China's 2026 'two sessions' to set growth target, unveil new five-year blueprint

Economists interviewed by Jiemian News expect the national growth goal to be set slightly below the roughly 5% average target adopted by provincial governments.
China's 2026 'Two Sessions';growth target;new five-year blueprint

Photo from Jiemian News

by ZHANG Yinuo

China will convene its annual "two sessions," the meetings of its national legislature and top political advisory body, on March 4 and 5, when policymakers are expected to announce a 2026 growth target and set the policy direction for the 2026–2030 Five-Year Plan.

The Government Work Report, due on March 5, will detail those priorities, with the full five-year plan expected to be released shortly after the meetings conclude, analysts said.

Economists interviewed by Jiemian News expect the national growth goal to be set slightly below the roughly 5% average target adopted by provincial governments.

Data from 31 provincial-level regions show local targets clustering around 5%, down from last year's "above 5%" language. Historically, provincial targets have tended to exceed the national goal.

JIN Xiaowen, chief macro analyst at SPDB International, said a 4.5%–5.0% range would help stabilize employment while leaving room for structural reforms.

ZHANG Di, chief macro analyst at China Galaxy Securities, said any adjustment to the growth target should not be seen as scaling back policy ambitions, adding that the focus remains on improving growth quality, boosting indigenous innovation and expanding domestic demand, particularly in services.

Deficit ratio seen steady near 4%

Fiscal policy is expected to remain supportive. Analysts anticipate the headline budget deficit ratio will stay near 4%, broadly unchanged from last year, in line with December's pledge for a "more active" fiscal stance.

New local government special bond issuance may match or slightly exceed last year's 4.4 trillion yuan (US$640 billion). Broader fiscal measures, including ultra-long special treasury bonds, are expected to continue supporting equipment upgrades and consumer trade-in programs.

Jin estimated initial ultra-long special bond support this year at about 250 billion yuan, versus 300 billion yuan last year, though additional funding could be deployed if needed.

Room for further monetary easing

Monetary policy is also expected to stay accommodative. In 2025, the People's Bank of China cut its policy rate by 10 basis points and lowered banks' reserve requirement ratio (RRR) by 50 basis points.

Analysts expect further easing in 2026, with cumulative rate cuts of 10–20 basis points and RRR reductions of 50–100 basis points possible, depending on growth and inflation trends.

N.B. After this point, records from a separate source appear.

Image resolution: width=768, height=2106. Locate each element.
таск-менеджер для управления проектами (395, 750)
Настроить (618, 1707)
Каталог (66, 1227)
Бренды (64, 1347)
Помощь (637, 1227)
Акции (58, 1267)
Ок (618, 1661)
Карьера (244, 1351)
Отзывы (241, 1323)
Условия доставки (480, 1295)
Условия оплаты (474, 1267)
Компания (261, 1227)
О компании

Zhang said monetary policy may become more data-driven while coordinating closely with fiscal expansion.

AI and technology push to remain central

Technology and industrial upgrading are expected to take center stage as Beijing promotes "new quality productive forces," its policy framework aimed at advancing artificial intelligence, high-end manufacturing and other strategic emerging industries.

The Central Economic Work Conference called for deeper integration of technological and industrial innovation and expansion of the "AI+" initiative. Provincial governments have similarly flagged artificial intelligence as a priority.

China's R&D spending reached 2.8% of GDP in 2025, surpassing the OECD average for the first time, according to official data.